Teruskan teks tentang dugaan perencanaan demonstrasi di Bawaslu, mulai setelah kalimat terakhirnya.

- [Teks yang diberikan]:
- - - -

Sehari sebelum kericuhan, polisi menahan mantan Komandan Jenderal Kopassus, Soenarko. Awalnya dilaporkan karena dugaan makar, Soenarko menjadi tersangka kasus kepemilikan senjata ilegal. Akhir Mei lalu, polisi juga menahan Kivlan Zen karena kasus makar. Kivlan, mantan Kepala Staf Komando Cadangan Strategis TNI Angkatan Darat, dituding mendanai rencana pembunuhan empat pejabat negara. Soenarko dan Kivlan diketahui sebagai pendukung Prabowo.

Ihwal dugaan keterlibatan Fauka, dua sumber di Badan Pemenangan Nasional Prabowo-Sandi bercerita bahwa ia ikut merancang demonstrasi di Bawaslu beberapa pekan sebelumnya. Menurut keduanya, ada sejumlah pertemuan membahas rencana aksi massa tersebut, antara lain di kantor BPN di Jalan Kertanegara, Jakarta Selatan. Pertemuan itu juga dihadiri sejumlah tokoh loyalis Prabowo, petinggi Partai Gerindra, dan beberapa ulama dari berbagai daerah.

Menurut sumber yang sama, rapat perencanaan serupa diselenggarakan di sebuah hotel di sekitar Masjid Cut Meutia, Menteng, Jakarta Pusat. Pertemuan tertutup yang juga dihadiri oleh Fauka itu diikuti sejumlah pemuka agama dari Jawa Timur. Dalam rapat yang berlangsung sejak pukul delapan malam hingga dinihari, peserta rapat tak boleh membawa ponsel. Fauka membantah ikut merencanakan unjuk rasa.

“Tidak ada pertemuan itu,” ucapnya.

Penelusuran Tempo menemukan bahwa sejumlah personel Garda Prabowo, organisasi yang didirikan dan dipimpin Fauka, terlibat dalam demonstrasi tersebut. Salah satunya Abdul Gani Ngabalin, yang memiliki beberapa nama alias, seperti Mamat, Kobra Hercules, dan Kobra 08--angka ini merujuk pada panggilan Prabowo saat berdinas di TNI. Abdul Gani adalah bekas anak buah Rozario Marshal alias Hercules, preman Tanah Abang. Gani kini ditahan di Kepolisian Daerah Metropolitan Jakarta Raya karena diduga terlibat dalam kerusuhan di sekitar Bawaslu.

- - - -

- [Daftar data]:

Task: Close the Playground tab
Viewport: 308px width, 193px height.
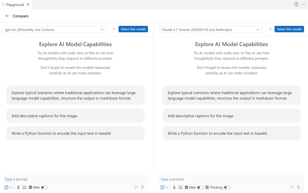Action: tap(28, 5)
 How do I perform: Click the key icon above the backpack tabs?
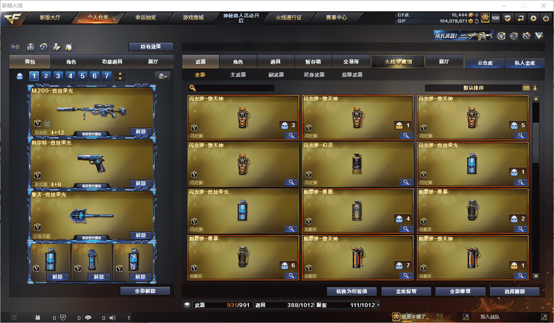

- - - -

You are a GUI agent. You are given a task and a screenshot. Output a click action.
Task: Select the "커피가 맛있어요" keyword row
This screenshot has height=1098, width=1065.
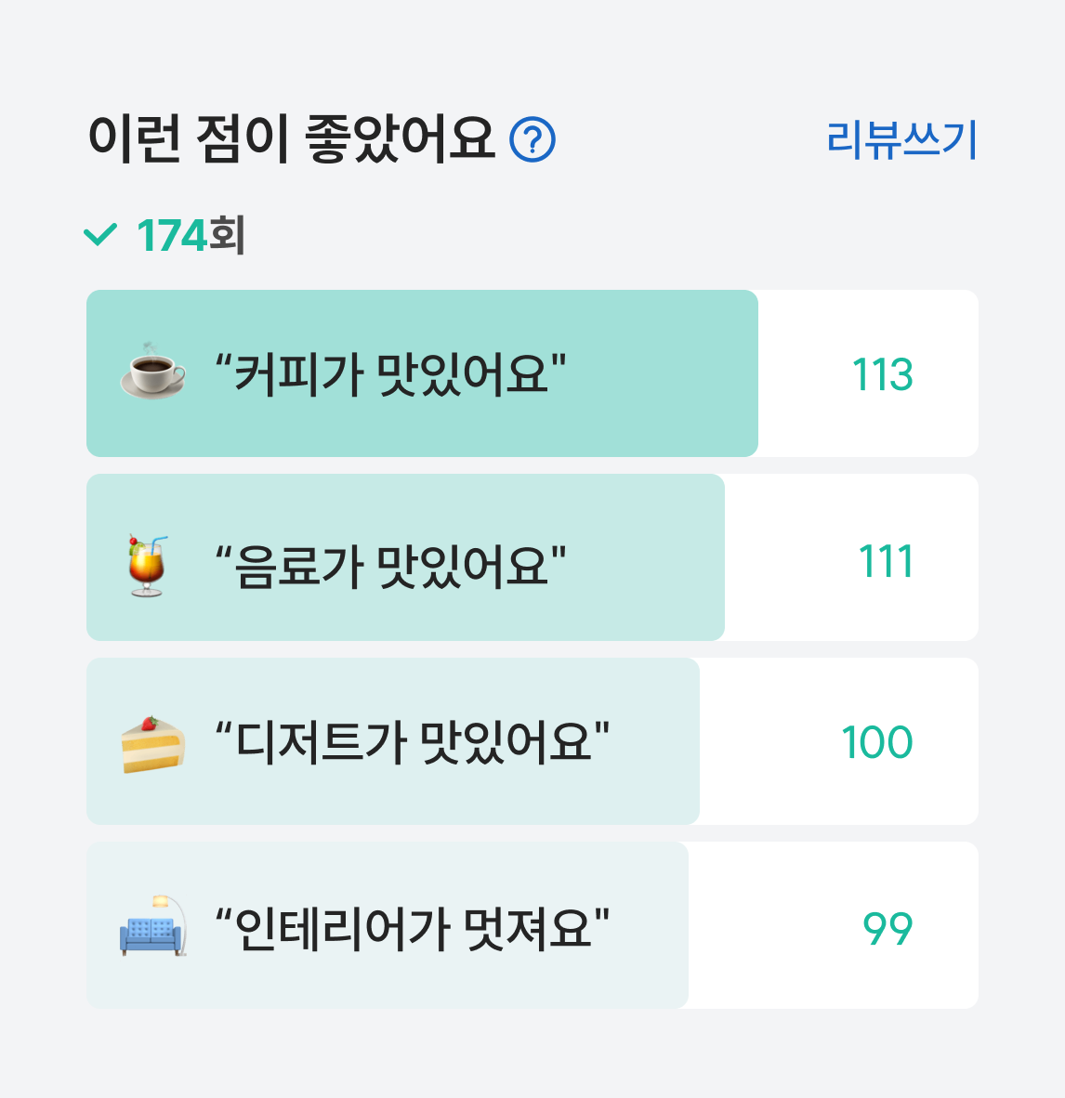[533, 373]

- - - -

- [Jawaban di bawah]:
Sejumlah sumber di Badan Pemenangan Nasional Prabowo-Sandi mengatakan Abdul Gani menjabat Panglima Garda Prabowo. Beberapa hari sebelum unjuk rasa, ia ditengarai diperintahkan Fauka bersiap-siap mengikuti demonstrasi, yang kemudian berujung ricuh. Sebelumnya, setelah pencoblosan 17 April lalu, ia diminta menjaga rumah Prabowo di Jalan Kertanegara. Menjelang 22 Mei, Abdul Gani diduga ikut mengerahkan massa dari berbagai daerah, antara lain Jawa Barat, Jawa Tengah, Jawa Timur, dan Maluku. Sebagian diinapkan di daerah sekitar Taman Mini Indonesia Indah, Jakarta Timur.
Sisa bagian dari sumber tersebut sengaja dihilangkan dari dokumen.